DISCUSSION
VMAT-TBI is a promising modality with increasing clinical utilization. In this study, we analyzed organ sparing using the VMAT technique in comparison to the conventional 2D technique. 2D and VMAT plans were generated for the same patients and directly compared. The VMAT-TBI treatment was well tolerated and significant improvements in target coverage and lung sparing were achieved with the VMAT technique versus the 2D comparison plans. In addition, the VMAT technique provided the opportunity to spare other organs, such as kidneys, gonads, brain, thyroid, lenses when deemed appropriate. Other benefits of using VMAT-TBI technique are more comfortable patient positioning lying down, ability to treat TBI under anesthesia, more accurate dose calculation and image-guided treatment delivery, and the ability to treat TBI patients in a small vault.
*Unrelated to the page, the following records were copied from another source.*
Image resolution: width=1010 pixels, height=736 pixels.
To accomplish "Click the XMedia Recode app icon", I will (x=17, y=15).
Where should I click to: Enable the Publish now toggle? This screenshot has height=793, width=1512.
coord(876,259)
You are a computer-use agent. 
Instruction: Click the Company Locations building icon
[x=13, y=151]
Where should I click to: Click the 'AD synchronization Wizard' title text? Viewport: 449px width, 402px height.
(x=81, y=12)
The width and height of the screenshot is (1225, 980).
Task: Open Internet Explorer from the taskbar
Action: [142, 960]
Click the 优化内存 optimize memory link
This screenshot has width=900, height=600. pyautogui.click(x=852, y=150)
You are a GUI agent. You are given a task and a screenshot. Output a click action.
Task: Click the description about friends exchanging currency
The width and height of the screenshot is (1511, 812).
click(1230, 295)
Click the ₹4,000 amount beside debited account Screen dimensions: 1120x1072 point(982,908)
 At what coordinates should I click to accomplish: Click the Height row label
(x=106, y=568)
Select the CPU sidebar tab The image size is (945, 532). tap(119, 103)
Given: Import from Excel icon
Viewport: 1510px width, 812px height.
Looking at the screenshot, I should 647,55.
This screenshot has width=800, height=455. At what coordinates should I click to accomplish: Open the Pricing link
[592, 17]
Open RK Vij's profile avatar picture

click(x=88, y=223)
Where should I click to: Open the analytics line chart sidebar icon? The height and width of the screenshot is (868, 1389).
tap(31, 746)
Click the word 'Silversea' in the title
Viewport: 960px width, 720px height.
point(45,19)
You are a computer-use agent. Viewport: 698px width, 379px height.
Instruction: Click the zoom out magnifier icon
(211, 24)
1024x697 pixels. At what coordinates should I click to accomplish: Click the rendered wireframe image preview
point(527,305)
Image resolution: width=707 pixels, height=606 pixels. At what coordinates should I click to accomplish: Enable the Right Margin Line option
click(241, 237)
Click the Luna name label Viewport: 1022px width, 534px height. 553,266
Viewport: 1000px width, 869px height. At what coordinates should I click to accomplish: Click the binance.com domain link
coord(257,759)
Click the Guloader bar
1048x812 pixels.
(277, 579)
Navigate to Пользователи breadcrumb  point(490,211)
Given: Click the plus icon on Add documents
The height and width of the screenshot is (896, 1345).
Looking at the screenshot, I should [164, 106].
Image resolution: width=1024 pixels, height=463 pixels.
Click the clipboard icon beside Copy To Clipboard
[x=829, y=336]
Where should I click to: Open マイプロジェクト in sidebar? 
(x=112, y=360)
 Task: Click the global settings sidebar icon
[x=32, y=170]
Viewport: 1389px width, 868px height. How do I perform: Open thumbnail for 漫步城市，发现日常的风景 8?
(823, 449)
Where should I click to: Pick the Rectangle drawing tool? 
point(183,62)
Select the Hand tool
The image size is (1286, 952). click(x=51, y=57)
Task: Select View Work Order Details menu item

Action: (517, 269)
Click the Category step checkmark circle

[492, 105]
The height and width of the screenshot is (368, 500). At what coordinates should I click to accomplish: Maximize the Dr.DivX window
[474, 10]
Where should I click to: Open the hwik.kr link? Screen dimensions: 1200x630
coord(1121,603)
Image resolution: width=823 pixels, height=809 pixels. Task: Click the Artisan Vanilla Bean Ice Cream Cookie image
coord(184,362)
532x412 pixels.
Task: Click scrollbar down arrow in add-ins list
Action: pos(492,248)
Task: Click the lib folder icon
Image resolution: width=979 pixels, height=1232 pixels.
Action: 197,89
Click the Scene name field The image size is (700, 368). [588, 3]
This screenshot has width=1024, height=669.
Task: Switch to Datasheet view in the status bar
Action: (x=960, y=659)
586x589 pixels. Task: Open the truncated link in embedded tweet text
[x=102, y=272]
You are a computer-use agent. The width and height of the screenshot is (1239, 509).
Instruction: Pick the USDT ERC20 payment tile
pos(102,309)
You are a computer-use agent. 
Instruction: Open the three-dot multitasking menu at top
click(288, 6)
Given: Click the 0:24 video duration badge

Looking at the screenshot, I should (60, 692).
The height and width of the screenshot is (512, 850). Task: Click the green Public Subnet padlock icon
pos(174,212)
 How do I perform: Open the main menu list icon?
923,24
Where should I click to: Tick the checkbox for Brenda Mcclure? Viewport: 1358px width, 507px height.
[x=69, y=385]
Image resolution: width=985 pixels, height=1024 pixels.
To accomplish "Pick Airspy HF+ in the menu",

The 2D conventional technique with lung blocks is the current standard of care. At our institution, lung blocks are created to allow, on average, 50% transmission at mid-lung point for an average-size patient. The size of the blocks are drawn to match the lungs–1cm contour and 1 cm below clavicle to enable dose coverage to the bones (clavicle and ribs). Therefore, a good portion of the lungs will still receive significant dose (>50% of the prescription dose). In addition, there is a dose contribution from chest wall boosts, adding up to a mean lung dose of 80.6% of the prescription.
Although the study improves upon the kidneys, brain, thyroid, lenses sparing, it is unclear that this benefit will be clinically meaningful, although the early outcomes and toxicity report is promising18. Despite this possibility, our institution generally abides by the ALARA (as low as reasonably achievable) principle, which would argue that lower organ doses are desirable in and of itself for patients without active disease; however, further studies will be necessary to elucidate the exact dose response of this lung toxicity at these lower observed doses.